The diagnosis of LV PSA can be difficult because patients are often either asymptomatic, or present with non-specific symptoms attributable to other causes. It can even be diagnosed incidentally. A multimodality imaging diagnostic approach can be necessary, including transthoracic/transoesophageal echocardiogram, cardiovascular magnetic resonance (CMR), chest CT, myocardial perfusion imaging (MPI) and LV angiography [4, 9].

European Society of Cardiology guidelines for the management of STEMI establish that the diagnosis is confirmed with a TTE. These guidelines consider CMR can complement the diagnosis by identifying the contained cardiac rupture and its anatomical features to guide surgical interventions [10]. In this case report, we confirmed the diagnosis with TTE and obtained complementary information with other imaging modalities like Chest CT scan and MPI. We considered the information obtained with these techniques sufficient to establish the diagnosis and to guide the surgical intervention.

Immediate surgery is the treatment of choice, because an untreated PSA has a 30 to 45% rupture risk [11]. The patient underwent surgery with a programed two-step intervention, aneurysmectomy plus CABG, as is recommended in the clinical practice guidelines [10]. In the setting of a PSA, aneurysmectomy with a pericardial patch (or other material) is recommended [10]. The mortality rates in this type of interventions are in the order of 20–75% [10]. The morphologic characteristics encountered in this particular PSA suggested chronicity; we believe that this PSA could have occurred years before the diagnosis at our hospital, hence the “petrous” consistency which made resection impossible. Regarding the surgical treatment received by the patient, there are to our knowledge no available reports that establish a recommendation with respect to a specific treatment of choice in the setting of a giant PSA with “petrous” consistency. Due to the patient’s current clinical condition, we believe that the correct treatment option was chosen.

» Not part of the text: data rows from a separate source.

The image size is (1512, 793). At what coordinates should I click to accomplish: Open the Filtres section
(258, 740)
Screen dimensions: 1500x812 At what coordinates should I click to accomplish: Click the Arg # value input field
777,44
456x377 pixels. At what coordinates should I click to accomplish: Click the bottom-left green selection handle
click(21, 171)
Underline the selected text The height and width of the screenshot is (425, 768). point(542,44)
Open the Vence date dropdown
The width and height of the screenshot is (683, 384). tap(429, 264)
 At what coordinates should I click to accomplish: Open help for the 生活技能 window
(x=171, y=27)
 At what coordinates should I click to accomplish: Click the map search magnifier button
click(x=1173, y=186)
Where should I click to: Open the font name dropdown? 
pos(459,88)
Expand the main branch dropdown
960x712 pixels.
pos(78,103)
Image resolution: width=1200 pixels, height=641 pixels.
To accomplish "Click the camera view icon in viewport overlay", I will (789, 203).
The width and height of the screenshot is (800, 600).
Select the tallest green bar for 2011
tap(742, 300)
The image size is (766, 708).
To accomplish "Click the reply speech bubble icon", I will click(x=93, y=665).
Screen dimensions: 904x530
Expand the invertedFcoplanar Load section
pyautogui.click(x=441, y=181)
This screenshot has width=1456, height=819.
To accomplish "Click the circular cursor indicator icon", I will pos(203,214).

The present case report is interesting because it is unusual to find this mechanical complication of MI. Its low incidence is probably secondary to a greater accessibility to primary PCI (which has been previously described as a protective factor). This patient didn’t receive any reperfusion therapy (fibrinolysis/PCI), before attending our Centre; therefore, he was more likely to present this potentially fatal complication. In addition, the multimodality cardiac imaging used in this case, is very illustrative of this MI “serious” mechanical complication.

When encountered, PSA requires immediate surgery because an untreated LV PSA has a high risk of rupture, leading to cardiac tamponade, shock and death. CABG plus aneurysmectomy with geometric reconstruction was considered for this patient following guideline recommendations; however in this case, only successful CABG was performed; the “petrous” consistency of the PSA made aneurysmectomy impossible to perform.

Finally, although a high mortality without surgery is reported, our patient maintains a favorable evolution two-years post CABG; he is currently in NYHA II functional class, receiving optimal medical treatment and regular follow-up visits as an outpatient in our Centre.

In conclusion, the LV free-wall rupture is a serious and often lethal complication of STEMI resulting a common finding in patients who die from acute MI. LV PSA is a rare disorder but of great clinical relevance due to the high associated mortality. The diagnosis of LV PSA can be difficult and often requires a multimodality imaging diagnostic approach. This MI “serious” mechanical complication can be prevented by primary PCI, however, when it is found, warrants surgical treatment. This particular case is atypical. The long evolution of this complication made surgical resection impossible, despite this setback, the patients’ evolution was favorable.